Mes revenus s’amenuisant année après année, le champ de mes libertés s’était déjà singulièrement rétréci.

Mais quand même, de temps en temps, une petite bière en terrasse, ça n’était pas de la plus grande importance, ni la preuve de la plus grande liberté, mais quand même !

 

Voilà.

Je boycotte les terrasses et les lieux publics.

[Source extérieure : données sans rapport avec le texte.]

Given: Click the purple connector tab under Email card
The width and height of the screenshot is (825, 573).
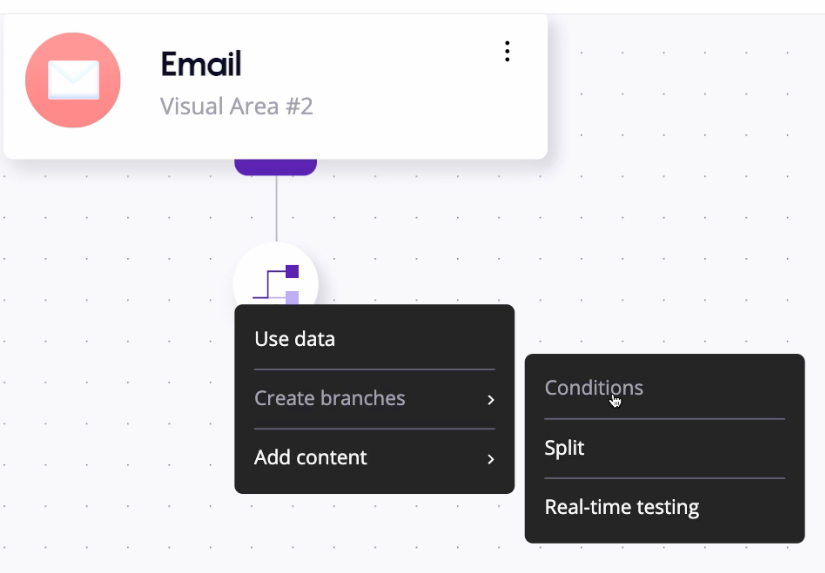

Je me sentirais souillé de devoir décliner ma non vaccination à des garçons de café, des flics de passage que ça ne regarde pas.

Ils veulent que ma santé s’étale aux devantures comme une marchandise.

C’est donc le fier résultat de cette médecine du désastre : faire de notre santé une marchandise.

 

La porte est ouverte vers le pire.

Derrière la porte entrouverte, un gouffre nous attend d’où le vivant sortira irrémédiablement blessé.

Où l’humanité gît, souffre en silence, sans que médecine ni gouvernement ne s’en préoccupent, c’est enfer qui vient.

Je vous vois avancer vers ce précipice.

Je tends encore la main, sans chercher le moindre gain.

Je ne suis pas soignant pour un chiffre d’affaire, mais pour vous aider à cheminer vers du mieux vivre, et avec vous éviter les pièges que nous tendent les déjà post-humains en leurs savants algorithmes.

Je passe devant les terrasses où, désormais peu nombreux, vous riez dans une illusion de liberté.

Même pas mal.

Juste amer.

 

Je n’aurais jamais cru que nous en arriverions à cette déchéance là.

Je passe.

Vous ne me voyez pas mais je passe.

Puis j’écris des choses que vous ne lirez pas ou si peu.

Je suis à mille lieux de ce monde où dominerait l’inhumain.

 

Xavier Lainé, écrivain et kinésithérapeute.